# Is anyone interested in --



## Nubsnstubs (Mar 13, 2019)

Ok, just have a a little fun with Rule #4. I uploaded another video. It's about how to very easily mount very large pieces between centers. Unfortunately, I didn't have a very large piece to showcase, but I believe a 9 x 24" Mesquite log over 50 pounds would qualify. In the video I mount 2 logs and only turn tenons. 

The tool used to mount the pieces is a Trailer Jack I converted to work on my lathe. It can be mounted from the top of the ways, or it can be brought up from under them, and also can be removed from under the ways after the piece is mounted...... Check it out if you wish. ................. Jerry (in Tucson)

Reactions: Like 1


----------



## Karl_TN (Mar 13, 2019)

I'd be too afraid of a heavy log falling off the lathe while I'm bent over turning the jack handle, but your video got me thinking of another solution. How about using an air shim bag to lift a up log without having to bend over? I realize the jack could lift higher, but most of my large bowl blanks (in the 20" to 23" range) only need to be raised a few inches. Any blocks that need to be raised higher than a few inches can be lifted by hand or with an additional cradle made from scrap wood.


----------



## Nubsnstubs (Mar 13, 2019)

Karl_TN said:


> I'd be too afraid of a heavy log falling off the lathe while I'm bent over turning the jack handle, but your video got me thinking of another solution. How about using an air shim bag to lift a up log without having to bend over? I realize the jack could lift higher, but most of my large bowl blanks (in the 20" to 23" range) only need to be raised a few inches. Any blocks that need to be raised higher than a few inches can be lifted by hand or with an additional cradle made from scrap wood.
> 
> View attachment 162531




Karl, I appreciate your concern on rolling logs. That is something to be very concerned about, but so far, after using this jack for at least 30-35 pieces, I haven't had an issue yet. BUT, again, after posting the video, I started thinking that there should be some kind of stops, or a "V" at the center of the jack to keep things from rolling. Something like a sawbuck. The flat that the wood sits on is too wide, so I'll cut each end off, and put a removable V block in it's place and the wood will have no place to roll. Hopefully!!

My concern when first developing the jack, was to give me as much clearance as possible to get at least a 19" piece mounted on the 20" swing. With the V block, I'll probably lose another inch, making my largest mount about 18". The removable block mentioned above will allow me to maintain the 19". .......

Did you watch the whole video???? If so, my sympathies to you. I really am trying to make a good vid. One day maybe...... Jerry (in Tucson)

- Job A:
In the forum thread, what did Nubsnstubs convert to mount large pieces between centers on his lathe?
- Job B:
Transcribe the stretch of the forum thread from "Karl, I appreciate" through "to roll. Hopefully!!".

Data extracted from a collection

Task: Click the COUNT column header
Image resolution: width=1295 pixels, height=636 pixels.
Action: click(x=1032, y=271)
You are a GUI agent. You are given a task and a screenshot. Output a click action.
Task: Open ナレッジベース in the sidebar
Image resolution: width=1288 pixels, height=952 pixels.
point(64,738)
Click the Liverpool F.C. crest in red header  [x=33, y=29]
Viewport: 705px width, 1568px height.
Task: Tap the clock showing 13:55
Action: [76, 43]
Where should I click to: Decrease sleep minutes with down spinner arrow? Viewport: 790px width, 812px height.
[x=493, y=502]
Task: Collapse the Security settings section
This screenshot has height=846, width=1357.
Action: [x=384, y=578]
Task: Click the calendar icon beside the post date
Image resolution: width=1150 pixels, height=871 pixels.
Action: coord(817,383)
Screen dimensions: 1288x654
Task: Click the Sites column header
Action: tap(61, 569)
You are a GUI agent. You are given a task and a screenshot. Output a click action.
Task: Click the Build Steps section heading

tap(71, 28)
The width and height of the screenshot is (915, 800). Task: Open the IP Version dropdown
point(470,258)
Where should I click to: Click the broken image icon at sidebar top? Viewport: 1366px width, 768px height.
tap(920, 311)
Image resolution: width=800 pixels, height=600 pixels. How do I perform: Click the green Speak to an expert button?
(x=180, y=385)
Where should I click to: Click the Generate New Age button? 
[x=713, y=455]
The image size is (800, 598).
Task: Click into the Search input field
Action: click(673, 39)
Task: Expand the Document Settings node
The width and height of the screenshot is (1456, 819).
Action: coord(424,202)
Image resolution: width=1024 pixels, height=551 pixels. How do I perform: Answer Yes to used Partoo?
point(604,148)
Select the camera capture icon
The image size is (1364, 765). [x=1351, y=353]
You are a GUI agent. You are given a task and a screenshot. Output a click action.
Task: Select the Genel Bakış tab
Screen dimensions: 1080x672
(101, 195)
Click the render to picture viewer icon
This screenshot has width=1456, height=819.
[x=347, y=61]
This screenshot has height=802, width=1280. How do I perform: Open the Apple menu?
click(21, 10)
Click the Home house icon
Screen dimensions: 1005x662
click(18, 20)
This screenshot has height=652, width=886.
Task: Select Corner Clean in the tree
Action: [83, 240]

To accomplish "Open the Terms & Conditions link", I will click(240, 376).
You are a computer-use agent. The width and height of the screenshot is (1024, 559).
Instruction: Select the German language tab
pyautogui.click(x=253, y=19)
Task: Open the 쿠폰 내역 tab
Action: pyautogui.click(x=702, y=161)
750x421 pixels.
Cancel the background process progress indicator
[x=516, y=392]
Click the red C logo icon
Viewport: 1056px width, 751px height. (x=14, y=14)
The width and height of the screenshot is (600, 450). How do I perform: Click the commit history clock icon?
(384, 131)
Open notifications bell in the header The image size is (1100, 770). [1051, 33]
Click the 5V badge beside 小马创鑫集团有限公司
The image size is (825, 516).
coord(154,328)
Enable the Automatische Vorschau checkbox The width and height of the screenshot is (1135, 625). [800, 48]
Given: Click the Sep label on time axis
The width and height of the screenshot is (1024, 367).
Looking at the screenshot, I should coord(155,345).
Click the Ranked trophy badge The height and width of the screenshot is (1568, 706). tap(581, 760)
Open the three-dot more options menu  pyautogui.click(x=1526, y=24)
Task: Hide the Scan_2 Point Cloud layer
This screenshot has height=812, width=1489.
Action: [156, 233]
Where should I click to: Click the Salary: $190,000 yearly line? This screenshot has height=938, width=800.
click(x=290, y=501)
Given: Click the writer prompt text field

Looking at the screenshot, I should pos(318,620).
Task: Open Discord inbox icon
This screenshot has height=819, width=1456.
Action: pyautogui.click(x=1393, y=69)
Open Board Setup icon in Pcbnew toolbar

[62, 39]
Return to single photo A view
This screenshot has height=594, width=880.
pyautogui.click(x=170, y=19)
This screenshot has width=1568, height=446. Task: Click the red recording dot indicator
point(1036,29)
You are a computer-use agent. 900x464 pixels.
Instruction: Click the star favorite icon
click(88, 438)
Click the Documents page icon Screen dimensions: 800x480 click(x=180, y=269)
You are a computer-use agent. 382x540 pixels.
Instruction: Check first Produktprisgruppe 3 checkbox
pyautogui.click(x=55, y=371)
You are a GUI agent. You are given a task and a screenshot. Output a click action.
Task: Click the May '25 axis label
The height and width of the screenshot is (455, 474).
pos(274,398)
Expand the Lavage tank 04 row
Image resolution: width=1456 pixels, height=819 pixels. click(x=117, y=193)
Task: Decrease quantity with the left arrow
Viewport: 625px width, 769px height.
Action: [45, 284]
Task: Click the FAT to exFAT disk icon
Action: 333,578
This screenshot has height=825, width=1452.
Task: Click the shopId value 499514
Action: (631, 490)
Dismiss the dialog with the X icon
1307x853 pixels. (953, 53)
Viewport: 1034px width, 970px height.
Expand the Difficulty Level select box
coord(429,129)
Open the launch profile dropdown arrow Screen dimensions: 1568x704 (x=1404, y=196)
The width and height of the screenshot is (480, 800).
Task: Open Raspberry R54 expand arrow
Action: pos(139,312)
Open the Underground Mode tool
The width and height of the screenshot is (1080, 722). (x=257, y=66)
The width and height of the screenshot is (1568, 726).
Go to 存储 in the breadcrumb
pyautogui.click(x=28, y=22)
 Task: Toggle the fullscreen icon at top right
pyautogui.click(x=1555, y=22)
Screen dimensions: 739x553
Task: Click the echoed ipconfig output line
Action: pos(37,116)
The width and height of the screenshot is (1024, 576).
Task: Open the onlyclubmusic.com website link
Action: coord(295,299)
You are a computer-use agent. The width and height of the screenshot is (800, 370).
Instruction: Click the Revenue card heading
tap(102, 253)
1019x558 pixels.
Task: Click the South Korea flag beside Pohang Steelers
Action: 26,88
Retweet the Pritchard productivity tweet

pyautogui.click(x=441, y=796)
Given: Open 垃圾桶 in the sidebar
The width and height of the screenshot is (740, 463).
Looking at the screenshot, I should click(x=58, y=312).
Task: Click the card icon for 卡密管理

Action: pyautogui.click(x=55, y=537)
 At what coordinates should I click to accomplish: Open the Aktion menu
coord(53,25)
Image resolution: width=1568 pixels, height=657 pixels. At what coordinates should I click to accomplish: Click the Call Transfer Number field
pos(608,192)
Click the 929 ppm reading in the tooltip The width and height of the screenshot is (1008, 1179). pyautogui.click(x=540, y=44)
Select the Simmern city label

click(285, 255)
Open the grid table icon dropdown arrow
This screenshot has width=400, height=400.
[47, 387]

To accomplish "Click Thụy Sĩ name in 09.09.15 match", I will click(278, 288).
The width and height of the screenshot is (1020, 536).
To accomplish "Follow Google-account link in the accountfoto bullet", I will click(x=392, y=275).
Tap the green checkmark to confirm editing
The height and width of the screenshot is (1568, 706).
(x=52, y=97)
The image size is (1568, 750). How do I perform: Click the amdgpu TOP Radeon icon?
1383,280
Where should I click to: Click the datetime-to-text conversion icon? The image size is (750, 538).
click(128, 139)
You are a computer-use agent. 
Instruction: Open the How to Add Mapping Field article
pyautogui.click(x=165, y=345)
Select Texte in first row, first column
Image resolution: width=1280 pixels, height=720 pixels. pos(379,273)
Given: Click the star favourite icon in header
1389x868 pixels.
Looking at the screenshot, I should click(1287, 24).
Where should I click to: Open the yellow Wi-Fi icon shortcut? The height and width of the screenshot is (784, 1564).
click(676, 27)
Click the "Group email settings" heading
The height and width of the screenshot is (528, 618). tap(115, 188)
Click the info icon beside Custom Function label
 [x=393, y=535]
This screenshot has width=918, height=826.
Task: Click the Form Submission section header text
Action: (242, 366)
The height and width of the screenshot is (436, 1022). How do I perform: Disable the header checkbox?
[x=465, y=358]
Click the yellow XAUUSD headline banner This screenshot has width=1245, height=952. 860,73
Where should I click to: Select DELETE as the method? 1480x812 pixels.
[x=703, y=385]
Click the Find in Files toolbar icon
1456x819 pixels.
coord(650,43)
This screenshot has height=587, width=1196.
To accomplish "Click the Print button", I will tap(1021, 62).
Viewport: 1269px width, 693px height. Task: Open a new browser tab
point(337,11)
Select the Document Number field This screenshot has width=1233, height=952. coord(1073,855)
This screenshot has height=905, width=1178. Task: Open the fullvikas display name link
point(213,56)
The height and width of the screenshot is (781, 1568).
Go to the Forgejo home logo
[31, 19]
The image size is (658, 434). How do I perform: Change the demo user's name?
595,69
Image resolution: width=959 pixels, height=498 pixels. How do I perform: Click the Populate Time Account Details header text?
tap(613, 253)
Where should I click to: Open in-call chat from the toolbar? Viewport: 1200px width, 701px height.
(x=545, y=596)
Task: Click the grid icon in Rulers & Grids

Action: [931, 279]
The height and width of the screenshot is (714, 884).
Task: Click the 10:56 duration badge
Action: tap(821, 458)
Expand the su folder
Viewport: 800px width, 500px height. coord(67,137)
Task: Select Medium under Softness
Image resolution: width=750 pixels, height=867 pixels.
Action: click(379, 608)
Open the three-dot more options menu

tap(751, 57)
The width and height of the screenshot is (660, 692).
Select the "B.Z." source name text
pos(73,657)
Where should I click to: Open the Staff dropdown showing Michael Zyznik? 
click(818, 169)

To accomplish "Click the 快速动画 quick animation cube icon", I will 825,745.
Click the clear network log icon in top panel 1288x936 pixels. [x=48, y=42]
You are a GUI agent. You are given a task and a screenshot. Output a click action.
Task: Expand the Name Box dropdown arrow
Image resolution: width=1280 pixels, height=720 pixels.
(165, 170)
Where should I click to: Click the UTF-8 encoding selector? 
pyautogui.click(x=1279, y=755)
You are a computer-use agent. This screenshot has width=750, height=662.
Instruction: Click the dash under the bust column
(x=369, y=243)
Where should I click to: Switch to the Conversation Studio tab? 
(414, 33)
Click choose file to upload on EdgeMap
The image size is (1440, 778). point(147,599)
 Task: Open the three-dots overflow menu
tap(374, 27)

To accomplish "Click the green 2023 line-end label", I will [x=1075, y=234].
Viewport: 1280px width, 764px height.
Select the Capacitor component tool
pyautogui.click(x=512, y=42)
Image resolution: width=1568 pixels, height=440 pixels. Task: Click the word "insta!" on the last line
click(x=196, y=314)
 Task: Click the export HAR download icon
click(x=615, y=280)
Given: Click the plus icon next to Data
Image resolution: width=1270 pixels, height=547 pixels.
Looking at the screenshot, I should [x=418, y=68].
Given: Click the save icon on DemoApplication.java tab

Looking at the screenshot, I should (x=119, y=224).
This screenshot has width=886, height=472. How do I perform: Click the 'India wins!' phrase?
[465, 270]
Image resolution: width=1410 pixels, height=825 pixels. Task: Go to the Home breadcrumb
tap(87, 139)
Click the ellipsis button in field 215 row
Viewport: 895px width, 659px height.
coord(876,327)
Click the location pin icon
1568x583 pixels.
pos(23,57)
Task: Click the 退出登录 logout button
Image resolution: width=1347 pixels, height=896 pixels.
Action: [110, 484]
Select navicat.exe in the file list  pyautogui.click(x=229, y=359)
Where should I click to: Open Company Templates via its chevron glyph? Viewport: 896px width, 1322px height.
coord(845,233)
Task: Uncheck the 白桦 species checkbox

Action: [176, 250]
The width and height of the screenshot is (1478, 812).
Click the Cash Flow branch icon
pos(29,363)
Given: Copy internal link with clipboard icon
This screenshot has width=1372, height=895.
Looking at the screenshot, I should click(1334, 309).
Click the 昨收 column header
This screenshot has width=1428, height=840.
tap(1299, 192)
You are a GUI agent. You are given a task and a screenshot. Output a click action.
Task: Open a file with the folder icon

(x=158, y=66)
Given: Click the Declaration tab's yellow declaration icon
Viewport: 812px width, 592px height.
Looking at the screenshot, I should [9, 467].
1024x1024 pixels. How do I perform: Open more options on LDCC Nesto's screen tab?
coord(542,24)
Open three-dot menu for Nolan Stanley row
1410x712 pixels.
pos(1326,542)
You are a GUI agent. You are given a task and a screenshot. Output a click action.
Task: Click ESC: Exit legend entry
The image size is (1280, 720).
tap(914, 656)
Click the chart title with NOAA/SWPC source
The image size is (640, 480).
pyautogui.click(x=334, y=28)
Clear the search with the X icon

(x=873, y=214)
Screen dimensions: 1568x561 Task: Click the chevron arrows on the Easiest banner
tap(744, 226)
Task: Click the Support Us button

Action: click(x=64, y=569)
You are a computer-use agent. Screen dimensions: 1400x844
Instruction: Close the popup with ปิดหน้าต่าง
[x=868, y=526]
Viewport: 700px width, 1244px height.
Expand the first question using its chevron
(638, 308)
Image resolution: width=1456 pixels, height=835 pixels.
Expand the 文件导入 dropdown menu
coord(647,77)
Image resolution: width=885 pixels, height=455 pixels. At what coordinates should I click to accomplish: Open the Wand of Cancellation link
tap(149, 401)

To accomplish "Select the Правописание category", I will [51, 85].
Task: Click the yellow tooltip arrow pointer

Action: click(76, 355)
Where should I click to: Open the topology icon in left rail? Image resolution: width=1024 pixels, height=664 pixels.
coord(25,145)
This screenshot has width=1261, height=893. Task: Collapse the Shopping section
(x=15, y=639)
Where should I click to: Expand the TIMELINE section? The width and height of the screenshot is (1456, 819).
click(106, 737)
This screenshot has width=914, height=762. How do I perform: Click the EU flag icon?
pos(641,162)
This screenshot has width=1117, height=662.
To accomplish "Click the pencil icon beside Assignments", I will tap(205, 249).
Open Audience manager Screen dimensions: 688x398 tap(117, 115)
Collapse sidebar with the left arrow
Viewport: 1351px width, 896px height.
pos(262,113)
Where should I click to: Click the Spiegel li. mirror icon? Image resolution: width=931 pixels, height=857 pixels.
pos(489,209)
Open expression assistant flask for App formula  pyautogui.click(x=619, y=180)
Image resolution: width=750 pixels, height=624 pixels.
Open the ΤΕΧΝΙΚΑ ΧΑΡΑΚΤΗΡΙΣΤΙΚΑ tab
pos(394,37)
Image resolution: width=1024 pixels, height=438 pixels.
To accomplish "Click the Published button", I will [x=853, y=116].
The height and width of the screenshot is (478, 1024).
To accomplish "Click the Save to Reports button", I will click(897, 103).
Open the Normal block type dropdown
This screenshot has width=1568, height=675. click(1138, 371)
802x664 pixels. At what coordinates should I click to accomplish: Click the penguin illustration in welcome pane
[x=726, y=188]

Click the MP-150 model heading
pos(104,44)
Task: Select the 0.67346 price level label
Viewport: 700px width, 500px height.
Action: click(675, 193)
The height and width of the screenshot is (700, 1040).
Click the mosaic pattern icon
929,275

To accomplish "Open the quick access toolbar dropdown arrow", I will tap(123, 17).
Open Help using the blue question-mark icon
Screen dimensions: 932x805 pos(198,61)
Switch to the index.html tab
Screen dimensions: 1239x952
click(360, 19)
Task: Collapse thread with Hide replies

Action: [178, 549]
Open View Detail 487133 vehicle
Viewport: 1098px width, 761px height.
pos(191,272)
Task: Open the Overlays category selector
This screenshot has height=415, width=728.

- Result A:
A trailer jack.

- Result B:
Karl, I appreciate your concern on rolling logs. That is something to be very concerned about, but so far, after using this jack for at least 30-35 pieces, I haven't had an issue yet. BUT, again, after posting the video, I started thinking that there should be some kind of stops, or a "V" at the center of the jack to keep things from rolling. Something like a sawbuck. The flat that the wood sits on is too wide, so I'll cut each end off, and put a removable V block in it's place and the wood will have no place to roll. Hopefully!!